■ Task brief
Select the lines below containing the word "computer".

■ Data excerpts
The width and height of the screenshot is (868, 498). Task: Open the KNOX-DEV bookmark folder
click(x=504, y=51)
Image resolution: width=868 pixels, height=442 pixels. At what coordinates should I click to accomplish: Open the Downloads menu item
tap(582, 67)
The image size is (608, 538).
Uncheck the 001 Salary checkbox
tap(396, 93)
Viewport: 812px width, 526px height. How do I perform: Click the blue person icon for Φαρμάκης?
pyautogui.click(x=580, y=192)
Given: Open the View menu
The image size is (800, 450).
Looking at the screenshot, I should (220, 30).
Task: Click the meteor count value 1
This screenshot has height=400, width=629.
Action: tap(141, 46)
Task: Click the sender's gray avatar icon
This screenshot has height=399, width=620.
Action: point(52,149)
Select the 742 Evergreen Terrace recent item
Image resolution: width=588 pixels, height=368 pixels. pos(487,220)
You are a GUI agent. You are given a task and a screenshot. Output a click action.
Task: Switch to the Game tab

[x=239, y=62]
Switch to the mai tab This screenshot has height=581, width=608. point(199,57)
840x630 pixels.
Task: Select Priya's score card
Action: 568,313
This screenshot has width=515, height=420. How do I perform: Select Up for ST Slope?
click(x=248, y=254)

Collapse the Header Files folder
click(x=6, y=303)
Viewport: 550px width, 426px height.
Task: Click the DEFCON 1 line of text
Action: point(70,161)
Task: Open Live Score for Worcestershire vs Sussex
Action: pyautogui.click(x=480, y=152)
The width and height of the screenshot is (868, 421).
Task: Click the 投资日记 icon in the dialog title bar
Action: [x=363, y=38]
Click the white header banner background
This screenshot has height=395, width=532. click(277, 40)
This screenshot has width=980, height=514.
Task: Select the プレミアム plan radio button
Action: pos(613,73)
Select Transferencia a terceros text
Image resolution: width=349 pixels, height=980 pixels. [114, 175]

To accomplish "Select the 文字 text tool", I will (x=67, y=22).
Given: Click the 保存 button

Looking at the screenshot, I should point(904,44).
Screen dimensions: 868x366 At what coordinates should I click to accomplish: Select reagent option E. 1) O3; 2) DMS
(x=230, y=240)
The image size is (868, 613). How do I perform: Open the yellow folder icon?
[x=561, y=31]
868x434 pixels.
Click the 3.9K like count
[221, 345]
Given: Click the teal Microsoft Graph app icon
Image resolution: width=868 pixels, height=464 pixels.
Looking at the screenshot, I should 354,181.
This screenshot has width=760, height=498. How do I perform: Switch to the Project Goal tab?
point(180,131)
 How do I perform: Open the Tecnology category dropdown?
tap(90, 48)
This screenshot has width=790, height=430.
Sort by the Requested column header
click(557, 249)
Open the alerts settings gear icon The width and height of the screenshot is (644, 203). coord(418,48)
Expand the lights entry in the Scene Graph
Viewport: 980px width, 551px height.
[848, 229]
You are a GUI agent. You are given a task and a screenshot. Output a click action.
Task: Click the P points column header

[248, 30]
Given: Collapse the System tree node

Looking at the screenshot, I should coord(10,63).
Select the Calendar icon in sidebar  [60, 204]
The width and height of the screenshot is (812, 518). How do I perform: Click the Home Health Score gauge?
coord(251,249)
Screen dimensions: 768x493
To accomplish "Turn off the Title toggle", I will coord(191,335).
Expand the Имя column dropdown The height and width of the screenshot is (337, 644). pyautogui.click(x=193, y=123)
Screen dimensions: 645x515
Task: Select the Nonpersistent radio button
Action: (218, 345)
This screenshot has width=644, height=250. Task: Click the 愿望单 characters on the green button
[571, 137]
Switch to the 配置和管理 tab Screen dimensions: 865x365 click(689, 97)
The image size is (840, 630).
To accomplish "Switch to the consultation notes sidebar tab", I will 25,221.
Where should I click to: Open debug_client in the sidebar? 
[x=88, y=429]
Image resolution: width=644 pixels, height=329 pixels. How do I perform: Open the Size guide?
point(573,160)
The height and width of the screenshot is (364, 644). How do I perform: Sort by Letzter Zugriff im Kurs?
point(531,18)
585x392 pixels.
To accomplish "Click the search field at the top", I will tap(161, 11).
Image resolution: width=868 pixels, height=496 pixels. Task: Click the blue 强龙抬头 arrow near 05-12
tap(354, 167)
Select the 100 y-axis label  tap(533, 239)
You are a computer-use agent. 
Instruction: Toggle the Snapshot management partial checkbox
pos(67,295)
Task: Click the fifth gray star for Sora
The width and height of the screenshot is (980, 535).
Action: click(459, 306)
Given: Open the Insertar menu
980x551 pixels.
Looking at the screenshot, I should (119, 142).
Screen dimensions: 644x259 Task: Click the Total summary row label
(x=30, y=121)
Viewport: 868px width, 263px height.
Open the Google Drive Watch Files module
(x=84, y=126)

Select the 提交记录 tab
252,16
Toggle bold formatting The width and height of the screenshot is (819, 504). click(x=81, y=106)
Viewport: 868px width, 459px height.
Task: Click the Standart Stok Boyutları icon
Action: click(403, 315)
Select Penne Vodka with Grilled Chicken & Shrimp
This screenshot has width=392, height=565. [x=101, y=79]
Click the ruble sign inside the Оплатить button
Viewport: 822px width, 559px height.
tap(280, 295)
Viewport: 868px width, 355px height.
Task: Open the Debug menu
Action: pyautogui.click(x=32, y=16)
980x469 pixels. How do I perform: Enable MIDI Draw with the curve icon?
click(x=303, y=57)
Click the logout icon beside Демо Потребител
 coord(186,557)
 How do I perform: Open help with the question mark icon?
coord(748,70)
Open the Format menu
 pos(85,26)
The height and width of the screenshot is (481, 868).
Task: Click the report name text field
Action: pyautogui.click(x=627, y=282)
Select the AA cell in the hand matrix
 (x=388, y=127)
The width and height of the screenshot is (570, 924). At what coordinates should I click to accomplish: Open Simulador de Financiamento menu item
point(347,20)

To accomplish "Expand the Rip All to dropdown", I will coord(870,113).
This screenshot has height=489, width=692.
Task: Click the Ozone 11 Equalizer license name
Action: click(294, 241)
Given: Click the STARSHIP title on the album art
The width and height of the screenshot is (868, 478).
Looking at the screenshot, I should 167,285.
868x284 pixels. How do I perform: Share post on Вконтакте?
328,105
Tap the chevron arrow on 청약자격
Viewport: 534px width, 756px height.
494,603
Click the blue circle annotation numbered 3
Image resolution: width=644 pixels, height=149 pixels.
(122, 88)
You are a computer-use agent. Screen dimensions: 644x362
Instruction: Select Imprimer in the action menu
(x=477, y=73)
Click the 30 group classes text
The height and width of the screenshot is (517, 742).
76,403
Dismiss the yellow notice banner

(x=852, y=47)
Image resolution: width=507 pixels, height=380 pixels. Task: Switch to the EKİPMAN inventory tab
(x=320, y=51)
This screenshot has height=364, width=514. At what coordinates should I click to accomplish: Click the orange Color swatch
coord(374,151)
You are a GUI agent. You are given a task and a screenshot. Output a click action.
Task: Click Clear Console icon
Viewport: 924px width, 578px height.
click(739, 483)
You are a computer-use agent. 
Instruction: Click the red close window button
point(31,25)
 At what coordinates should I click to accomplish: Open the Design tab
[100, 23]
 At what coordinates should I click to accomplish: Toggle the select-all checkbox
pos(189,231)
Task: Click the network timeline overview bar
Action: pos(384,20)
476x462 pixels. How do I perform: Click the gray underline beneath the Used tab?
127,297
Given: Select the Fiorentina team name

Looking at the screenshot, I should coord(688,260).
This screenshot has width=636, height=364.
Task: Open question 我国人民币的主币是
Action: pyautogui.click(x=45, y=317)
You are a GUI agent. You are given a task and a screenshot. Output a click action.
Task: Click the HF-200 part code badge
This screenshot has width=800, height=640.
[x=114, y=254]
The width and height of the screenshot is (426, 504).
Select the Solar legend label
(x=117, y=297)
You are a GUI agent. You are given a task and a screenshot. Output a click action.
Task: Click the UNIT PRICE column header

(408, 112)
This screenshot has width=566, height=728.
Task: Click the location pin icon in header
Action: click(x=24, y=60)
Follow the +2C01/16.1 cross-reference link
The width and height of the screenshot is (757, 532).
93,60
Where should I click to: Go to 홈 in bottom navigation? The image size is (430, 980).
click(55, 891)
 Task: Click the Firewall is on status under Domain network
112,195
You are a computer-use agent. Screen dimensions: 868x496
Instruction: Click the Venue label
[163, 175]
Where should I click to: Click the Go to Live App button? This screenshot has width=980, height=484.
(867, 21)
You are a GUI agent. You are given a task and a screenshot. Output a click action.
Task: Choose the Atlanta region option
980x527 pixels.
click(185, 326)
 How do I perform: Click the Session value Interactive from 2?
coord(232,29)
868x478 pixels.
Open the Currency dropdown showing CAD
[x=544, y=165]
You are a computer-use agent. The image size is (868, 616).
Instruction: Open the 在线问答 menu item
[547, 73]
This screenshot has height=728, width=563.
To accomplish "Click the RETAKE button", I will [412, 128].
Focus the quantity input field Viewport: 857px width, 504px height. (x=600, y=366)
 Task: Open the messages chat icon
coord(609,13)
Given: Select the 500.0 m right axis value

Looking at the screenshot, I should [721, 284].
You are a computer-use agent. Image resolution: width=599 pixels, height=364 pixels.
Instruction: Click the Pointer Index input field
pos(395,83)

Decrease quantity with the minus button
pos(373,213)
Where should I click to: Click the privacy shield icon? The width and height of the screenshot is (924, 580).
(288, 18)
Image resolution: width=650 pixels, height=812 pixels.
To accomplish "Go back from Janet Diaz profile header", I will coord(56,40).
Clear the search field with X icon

■ Solution below
You are a computer-use agent. 
You are a computer-use agent. Screen dimensions: 644x362
You are a computer-use agent. 
You are a computer-use agent. Screen dimensions: 868x496
You are a computer-use agent. The image size is (868, 616).
You are a computer-use agent. Image resolution: width=599 pixels, height=364 pixels.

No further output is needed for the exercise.